Results: Grade 3/4 thrombocytopenia or neutropenia (according to version 3.0 of the National Cancer Institute's Common Terminology Criteria for Adverse Events) developed in 28 of 38 patients after cycle 1 and in all retreated patients; no grade >3 nonhematologic toxicities occurred. Fractionated dosing of cycle 1 allowed almost twice the radiation dose compared with single-dose radioimmunotherapy. The maximum tolerated dose of (90) Y-hPAM4 was 12.0 mCi/m(2) weekly for 3 weeks for cycle 1, with ≤9.0 mCi/m(2) weekly for 3 weeks for subsequent cycles, and that dose will be used in future trials. Six patients (16%) had partial responses according to computed tomography-based Response Evaluation Criteria in Solid Tumors, and 16 patients (42%) had stabilization as their best response (58% disease control). The median overall survival was 7.7 months for all 38 patients, including 11.8 months for those who received repeated cycles (46% [6 of 13 patients] ≥1 year), with improved efficacy at the higher radioimmunotherapy doses.

Conclusions: Fractionated radioimmunotherapy with (90) Y-hPAM4 and low-dose gemcitabine demonstrated promising therapeutic activity and manageable myelosuppression in patients with advanced pancreatic ductal carcinoma.
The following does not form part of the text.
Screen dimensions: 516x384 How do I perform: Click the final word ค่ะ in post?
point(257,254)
Conflict of interest statement

CONFLICT OF INTEREST DISCLOSURES

H.H., W.A.W., and D.M.G. are employed by or have financial interests in Immunomedics. S.J.G. owns shares in Immunomedics. The other authors who participated in the clinical trial received research support from Immunomedics through their institutions for conducting this study.
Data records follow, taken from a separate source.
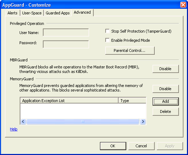Disable MBRGuard protection

(x=166, y=69)
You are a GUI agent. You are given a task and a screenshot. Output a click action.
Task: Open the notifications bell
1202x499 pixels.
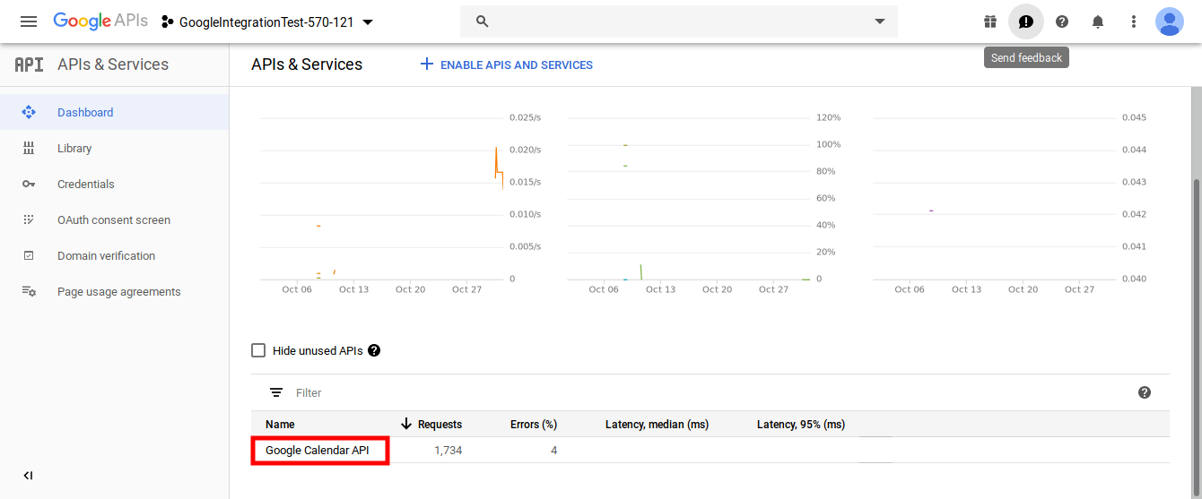1098,22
Copyright © 2012 American Cancer Society.

Figures

Figure 1
Figure 1
This is the protocol schema. RAIT indicates fractionated radioimmunotherapy; 111In-hPAM4, indium 111-labeled, humanized clivatuzumab tetraxetan; 90Y-hPAM4, yttrium 90-labeled, humanized clivatuzumab tetraxetan; Gem, gemcitabine; PK, pharmacokinetics.
Figure 2
Figure 2
These are examples of imaging from 3 patients. (a,b) These are anterior, planar indium 111-labeled, humanized clivatuzumab tetraxetan (111In-hPAM4) images from 1 patient who received 2 treatment cycles, both at 12.0 mCi/m2 weekly for 3 weeks. Uptake was observed at the site of the known primary pancreatic mass (arrows). (a) The pancreatic mass, initially measured as 3.7 × 2.6 cm, received 39 grays (Gy) in the first cycle. (b) After decreasing to 1.8 × 2.9 cm, the pancreatic mass received 44 Gy in the second cycle. The patient’s disease remained stable until 8 weeks after the second treatment cycle, when disease progression occurred with the finding of new omental lesions. (c) Positron emission tomography–18F-deoxyglucose (PET-FDG) imaging before treatment shows normal heart (H) activity and reveals uptake in the primary pancreatic tail mass (white arrow) and in 3 left-lobe liver metastases (red arrows). (d) The uptake is no longer apparent 4 weeks after treatment. Serum CA19-9 titers decreased from 1297 at study entry to 77 at 4 weeks after treatment. (e) In another patient, PET-FDG imaging before treatment reveals uptake in primary pancreatic mass (yellow arrow), in portacaval lymph nodes (white arrow), and in a large hepatic mass extending from the dome of the liver (red arrow). (f) The uptake is no longer observed 4 weeks after treatment.
Figure 3
Figure 3
These are Kaplan-Meier estimates of overall survival for all 38 treated patients. (a) Results at the 2 highest dose levels (12.0 mCi/m2 and 15.0 mCi/m2 weekly for 3 weeks) are compared with results at the 2 lowest dose levels (6.5 mC1/m2 and 9.0 mCi/m2 weekly for 3 weeks). (B) Results for all patients and for patients who were retreated are compared with results for patients who received only a single cycle of treatment.